# READING PASSAGE
■ ■ ■ ■
With your blogger’s Hornet as “local color,” “The Blues Brothers” is named to the Library of Congress National Film Registry

Jake Blues ( Dan Aykroyd) and Elwood Blues (John Belushi) with their now-iconic Bluesmobile in thew promotional poster the movie “The Blues Brothers.” Courtesy hourz.com

History rewind to early 1980:

I was driving east on Milwaukee I-94, heading home after my slightly nerve-wracking part-time job as a school bus driver (a job to augment free-lancing for The Milwaukee Journal). It was always stressful, yet gratifying, having other people’s precious children in your hands, to deliver them safely to school, or home (even the obligatory brat-distraction every few rides).

My nose had just rid itself of the funky Red Star Yeast smell ever-permeating the 16th street overpass (back then). So, as I now enjoyed the sunny afternoon and approaching lakefront, I noticed a car, with smoke billowing from its hood, speeding down the still-under-construction Lakefront Freeway, which had gone so long uncompleted, it was dubbed “the freeway to nowhere.”  Another car followed in hot pursuit.

My God, I thought instantly, two cars headed for the end of the unfinished freeway segment which leads to pure, thin air, high above the lakefront !

In the next moment, I noticed a mobile film camera unit following the cars. Crazy, man!
■ ■ ■ ■
# DATA BLOCK
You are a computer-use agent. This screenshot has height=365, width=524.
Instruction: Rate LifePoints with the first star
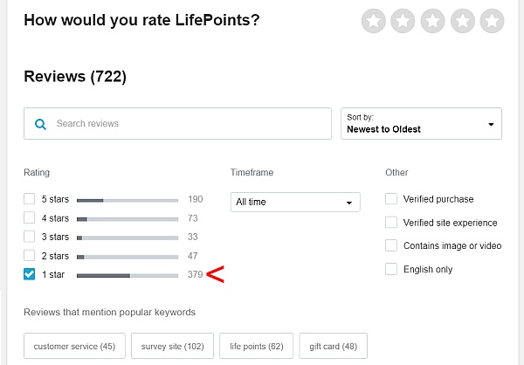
■ ■ ■ ■
# THE PROBLEM
Please copy the Blues Brothers blog post above in full, word for word.

# SOLUTION TO THE EXERCISE
With your blogger’s Hornet as “local color,” “The Blues Brothers” is named to the Library of Congress National Film Registry

Jake Blues ( Dan Aykroyd) and Elwood Blues (John Belushi) with their now-iconic Bluesmobile in thew promotional poster the movie “The Blues Brothers.” Courtesy hourz.com

History rewind to early 1980:

I was driving east on Milwaukee I-94, heading home after my slightly nerve-wracking part-time job as a school bus driver (a job to augment free-lancing for The Milwaukee Journal). It was always stressful, yet gratifying, having other people’s precious children in your hands, to deliver them safely to school, or home (even the obligatory brat-distraction every few rides).

My nose had just rid itself of the funky Red Star Yeast smell ever-permeating the 16th street overpass (back then). So, as I now enjoyed the sunny afternoon and approaching lakefront, I noticed a car, with smoke billowing from its hood, speeding down the still-under-construction Lakefront Freeway, which had gone so long uncompleted, it was dubbed “the freeway to nowhere.”  Another car followed in hot pursuit.

My God, I thought instantly, two cars headed for the end of the unfinished freeway segment which leads to pure, thin air, high above the lakefront !

In the next moment, I noticed a mobile film camera unit following the cars. Crazy, man!